Consigne => Remplacez « Statistics » par « Overview » dans les lignes des enregistrements allant de la ligne contenant « Select the Включить radio button » jusqu'à la ligne contenant « Select ZIP header » incluse, puis redonnez ces seules lignes sans rien changer d'autre.

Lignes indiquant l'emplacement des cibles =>

::::

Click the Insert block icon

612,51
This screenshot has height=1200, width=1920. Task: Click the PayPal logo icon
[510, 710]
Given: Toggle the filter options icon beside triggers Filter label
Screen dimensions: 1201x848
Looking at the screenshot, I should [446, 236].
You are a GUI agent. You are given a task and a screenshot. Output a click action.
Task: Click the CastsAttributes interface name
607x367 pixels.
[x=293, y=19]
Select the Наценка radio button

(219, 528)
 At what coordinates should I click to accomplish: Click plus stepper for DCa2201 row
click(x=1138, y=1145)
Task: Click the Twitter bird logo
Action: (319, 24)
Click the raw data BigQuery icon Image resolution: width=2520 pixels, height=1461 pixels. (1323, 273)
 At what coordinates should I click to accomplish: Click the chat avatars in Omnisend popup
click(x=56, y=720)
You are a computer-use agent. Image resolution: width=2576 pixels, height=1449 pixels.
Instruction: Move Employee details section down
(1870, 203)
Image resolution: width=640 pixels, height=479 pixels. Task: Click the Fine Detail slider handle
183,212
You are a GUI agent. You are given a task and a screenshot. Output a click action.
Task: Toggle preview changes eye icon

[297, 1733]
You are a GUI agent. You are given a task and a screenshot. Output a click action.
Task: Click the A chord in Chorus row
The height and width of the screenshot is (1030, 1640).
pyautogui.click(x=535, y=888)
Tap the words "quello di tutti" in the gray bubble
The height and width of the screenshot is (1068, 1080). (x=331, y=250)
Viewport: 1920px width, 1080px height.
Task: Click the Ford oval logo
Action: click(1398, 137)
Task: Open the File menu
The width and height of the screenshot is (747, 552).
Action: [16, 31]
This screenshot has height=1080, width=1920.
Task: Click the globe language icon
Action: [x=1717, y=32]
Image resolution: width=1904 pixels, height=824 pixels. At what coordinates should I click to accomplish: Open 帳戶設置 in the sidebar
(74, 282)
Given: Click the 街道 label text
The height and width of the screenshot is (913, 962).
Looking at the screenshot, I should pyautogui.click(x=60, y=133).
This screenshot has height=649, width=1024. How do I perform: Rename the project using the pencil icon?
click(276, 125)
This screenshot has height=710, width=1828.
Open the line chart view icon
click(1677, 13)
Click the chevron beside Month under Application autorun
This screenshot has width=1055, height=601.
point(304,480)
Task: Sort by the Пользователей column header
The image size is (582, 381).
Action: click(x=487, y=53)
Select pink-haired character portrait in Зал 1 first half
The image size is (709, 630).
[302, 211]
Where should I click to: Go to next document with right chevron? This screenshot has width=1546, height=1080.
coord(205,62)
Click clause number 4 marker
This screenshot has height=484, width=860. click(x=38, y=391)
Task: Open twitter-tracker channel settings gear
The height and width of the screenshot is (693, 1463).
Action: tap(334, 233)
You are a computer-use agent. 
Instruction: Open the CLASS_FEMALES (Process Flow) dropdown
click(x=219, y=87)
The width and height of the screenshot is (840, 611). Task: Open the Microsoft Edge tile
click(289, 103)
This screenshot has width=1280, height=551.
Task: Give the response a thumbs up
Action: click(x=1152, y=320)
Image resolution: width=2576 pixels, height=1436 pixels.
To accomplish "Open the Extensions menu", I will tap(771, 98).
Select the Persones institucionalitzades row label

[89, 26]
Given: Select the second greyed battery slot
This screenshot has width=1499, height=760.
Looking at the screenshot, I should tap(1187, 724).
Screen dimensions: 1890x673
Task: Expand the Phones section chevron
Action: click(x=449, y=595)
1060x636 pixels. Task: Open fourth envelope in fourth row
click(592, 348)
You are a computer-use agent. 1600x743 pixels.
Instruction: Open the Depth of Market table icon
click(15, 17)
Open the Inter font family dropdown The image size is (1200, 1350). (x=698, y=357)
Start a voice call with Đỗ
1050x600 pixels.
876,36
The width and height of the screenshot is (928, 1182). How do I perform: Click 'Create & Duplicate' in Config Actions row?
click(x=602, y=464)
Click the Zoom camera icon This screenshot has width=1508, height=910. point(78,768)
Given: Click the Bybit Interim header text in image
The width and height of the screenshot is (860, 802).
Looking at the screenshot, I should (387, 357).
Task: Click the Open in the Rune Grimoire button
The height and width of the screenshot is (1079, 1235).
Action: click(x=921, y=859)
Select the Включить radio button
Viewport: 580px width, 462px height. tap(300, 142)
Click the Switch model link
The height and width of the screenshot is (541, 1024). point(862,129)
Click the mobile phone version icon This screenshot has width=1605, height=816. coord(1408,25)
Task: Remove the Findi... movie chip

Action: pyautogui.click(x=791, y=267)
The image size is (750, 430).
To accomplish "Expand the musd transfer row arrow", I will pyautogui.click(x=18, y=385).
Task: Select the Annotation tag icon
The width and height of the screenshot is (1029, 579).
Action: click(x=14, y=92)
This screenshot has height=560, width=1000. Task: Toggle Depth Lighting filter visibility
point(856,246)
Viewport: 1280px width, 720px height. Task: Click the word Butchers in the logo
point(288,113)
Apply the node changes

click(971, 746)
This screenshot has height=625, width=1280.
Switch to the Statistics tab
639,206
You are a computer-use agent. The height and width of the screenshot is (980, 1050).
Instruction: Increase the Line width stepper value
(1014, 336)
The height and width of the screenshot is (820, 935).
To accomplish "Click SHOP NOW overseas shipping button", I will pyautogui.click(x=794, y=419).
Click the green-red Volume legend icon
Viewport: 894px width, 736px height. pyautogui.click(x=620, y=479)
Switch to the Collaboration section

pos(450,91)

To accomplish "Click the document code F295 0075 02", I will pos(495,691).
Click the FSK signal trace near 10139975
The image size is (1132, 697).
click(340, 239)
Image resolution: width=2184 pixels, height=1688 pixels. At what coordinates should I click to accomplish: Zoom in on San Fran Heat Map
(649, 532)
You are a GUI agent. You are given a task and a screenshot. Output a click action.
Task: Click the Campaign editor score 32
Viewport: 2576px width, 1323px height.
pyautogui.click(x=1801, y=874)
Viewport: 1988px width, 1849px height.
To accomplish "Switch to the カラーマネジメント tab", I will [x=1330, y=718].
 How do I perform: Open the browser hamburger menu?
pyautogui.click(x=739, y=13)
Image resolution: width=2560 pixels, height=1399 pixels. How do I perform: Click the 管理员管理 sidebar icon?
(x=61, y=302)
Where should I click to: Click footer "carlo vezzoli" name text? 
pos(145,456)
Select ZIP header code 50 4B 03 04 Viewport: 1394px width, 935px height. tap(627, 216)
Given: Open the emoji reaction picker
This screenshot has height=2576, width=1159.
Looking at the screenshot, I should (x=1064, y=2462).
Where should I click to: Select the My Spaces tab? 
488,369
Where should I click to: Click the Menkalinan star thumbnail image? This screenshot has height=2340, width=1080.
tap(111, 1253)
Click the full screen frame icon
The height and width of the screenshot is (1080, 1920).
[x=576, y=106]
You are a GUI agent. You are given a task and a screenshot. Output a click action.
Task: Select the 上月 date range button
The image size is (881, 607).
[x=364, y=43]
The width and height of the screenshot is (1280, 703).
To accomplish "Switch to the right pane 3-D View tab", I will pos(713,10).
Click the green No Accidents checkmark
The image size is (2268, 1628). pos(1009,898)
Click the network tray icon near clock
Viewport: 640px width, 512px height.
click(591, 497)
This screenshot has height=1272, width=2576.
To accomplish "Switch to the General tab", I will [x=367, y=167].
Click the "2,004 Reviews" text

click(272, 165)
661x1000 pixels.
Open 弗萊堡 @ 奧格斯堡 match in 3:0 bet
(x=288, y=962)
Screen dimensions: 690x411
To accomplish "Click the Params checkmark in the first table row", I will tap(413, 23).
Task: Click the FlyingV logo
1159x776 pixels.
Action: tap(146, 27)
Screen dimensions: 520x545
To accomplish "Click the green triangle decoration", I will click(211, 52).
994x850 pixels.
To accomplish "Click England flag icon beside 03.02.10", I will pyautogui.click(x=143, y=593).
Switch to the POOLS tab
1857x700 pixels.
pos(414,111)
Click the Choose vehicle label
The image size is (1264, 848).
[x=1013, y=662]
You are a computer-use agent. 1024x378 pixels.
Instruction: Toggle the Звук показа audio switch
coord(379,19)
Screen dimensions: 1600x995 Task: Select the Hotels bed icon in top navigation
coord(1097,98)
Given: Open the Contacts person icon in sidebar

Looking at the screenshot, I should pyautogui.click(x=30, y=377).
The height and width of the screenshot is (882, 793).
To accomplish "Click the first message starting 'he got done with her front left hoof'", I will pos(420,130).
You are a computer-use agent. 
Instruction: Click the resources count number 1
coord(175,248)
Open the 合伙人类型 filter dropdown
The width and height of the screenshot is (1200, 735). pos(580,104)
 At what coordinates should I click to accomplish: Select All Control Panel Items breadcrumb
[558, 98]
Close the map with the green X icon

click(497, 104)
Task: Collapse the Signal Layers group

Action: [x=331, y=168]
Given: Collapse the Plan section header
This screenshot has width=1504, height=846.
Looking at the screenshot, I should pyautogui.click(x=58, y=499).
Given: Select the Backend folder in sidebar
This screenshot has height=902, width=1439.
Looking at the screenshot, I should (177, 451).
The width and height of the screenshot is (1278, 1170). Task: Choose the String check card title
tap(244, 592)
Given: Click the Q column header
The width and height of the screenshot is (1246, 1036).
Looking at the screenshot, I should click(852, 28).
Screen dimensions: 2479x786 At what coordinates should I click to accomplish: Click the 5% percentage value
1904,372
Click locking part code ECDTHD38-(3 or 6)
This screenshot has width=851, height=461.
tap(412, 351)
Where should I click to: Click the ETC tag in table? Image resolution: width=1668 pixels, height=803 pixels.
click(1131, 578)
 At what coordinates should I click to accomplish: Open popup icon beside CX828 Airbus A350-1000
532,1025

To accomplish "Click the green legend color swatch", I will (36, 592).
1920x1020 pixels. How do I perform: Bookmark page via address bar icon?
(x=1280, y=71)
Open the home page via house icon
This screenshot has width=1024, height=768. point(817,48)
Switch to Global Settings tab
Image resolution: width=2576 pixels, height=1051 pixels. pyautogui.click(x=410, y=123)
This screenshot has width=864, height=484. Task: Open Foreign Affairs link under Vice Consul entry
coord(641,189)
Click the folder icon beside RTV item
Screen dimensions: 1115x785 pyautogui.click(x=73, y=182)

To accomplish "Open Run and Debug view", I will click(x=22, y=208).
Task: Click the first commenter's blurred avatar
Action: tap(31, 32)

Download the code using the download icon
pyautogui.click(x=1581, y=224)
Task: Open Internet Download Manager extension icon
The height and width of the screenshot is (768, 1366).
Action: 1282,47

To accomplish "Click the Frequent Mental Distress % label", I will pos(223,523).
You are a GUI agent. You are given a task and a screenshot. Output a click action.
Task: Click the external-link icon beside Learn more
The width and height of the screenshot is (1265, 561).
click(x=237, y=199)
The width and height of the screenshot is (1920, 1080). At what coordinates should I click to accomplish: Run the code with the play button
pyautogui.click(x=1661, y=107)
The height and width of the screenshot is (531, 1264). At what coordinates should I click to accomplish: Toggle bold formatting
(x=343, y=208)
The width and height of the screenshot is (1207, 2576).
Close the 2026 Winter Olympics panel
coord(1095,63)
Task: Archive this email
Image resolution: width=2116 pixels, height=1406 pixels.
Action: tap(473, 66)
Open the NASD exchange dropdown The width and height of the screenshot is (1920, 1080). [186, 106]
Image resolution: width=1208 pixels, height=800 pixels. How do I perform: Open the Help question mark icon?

::::

Réponse attendue =>
Select the Включить radio button
Viewport: 580px width, 462px height. tap(300, 142)
Click the Switch model link
The height and width of the screenshot is (541, 1024). point(862,129)
Click the mobile phone version icon This screenshot has width=1605, height=816. coord(1408,25)
Task: Remove the Findi... movie chip

Action: pyautogui.click(x=791, y=267)
The image size is (750, 430).
To accomplish "Expand the musd transfer row arrow", I will pyautogui.click(x=18, y=385).
Task: Select the Annotation tag icon
The width and height of the screenshot is (1029, 579).
Action: click(x=14, y=92)
This screenshot has height=560, width=1000. Task: Toggle Depth Lighting filter visibility
point(856,246)
Viewport: 1280px width, 720px height. Task: Click the word Butchers in the logo
point(288,113)
Apply the node changes

click(971, 746)
This screenshot has height=625, width=1280.
Switch to the Overview tab
639,206
You are a computer-use agent. The height and width of the screenshot is (980, 1050).
Instruction: Increase the Line width stepper value
(1014, 336)
The height and width of the screenshot is (820, 935).
To accomplish "Click SHOP NOW overseas shipping button", I will pyautogui.click(x=794, y=419).
Click the green-red Volume legend icon
Viewport: 894px width, 736px height. pyautogui.click(x=620, y=479)
Switch to the Collaboration section

pos(450,91)

To accomplish "Click the document code F295 0075 02", I will pos(495,691).
Click the FSK signal trace near 10139975
The image size is (1132, 697).
click(340, 239)
Image resolution: width=2184 pixels, height=1688 pixels. At what coordinates should I click to accomplish: Zoom in on San Fran Heat Map
(649, 532)
You are a GUI agent. You are given a task and a screenshot. Output a click action.
Task: Click the Campaign editor score 32
Viewport: 2576px width, 1323px height.
pyautogui.click(x=1801, y=874)
Viewport: 1988px width, 1849px height.
To accomplish "Switch to the カラーマネジメント tab", I will [x=1330, y=718].
 How do I perform: Open the browser hamburger menu?
pyautogui.click(x=739, y=13)
Image resolution: width=2560 pixels, height=1399 pixels. How do I perform: Click the 管理员管理 sidebar icon?
(x=61, y=302)
Where should I click to: Click footer "carlo vezzoli" name text? 
pos(145,456)
Select ZIP header code 50 4B 03 04 Viewport: 1394px width, 935px height. tap(627, 216)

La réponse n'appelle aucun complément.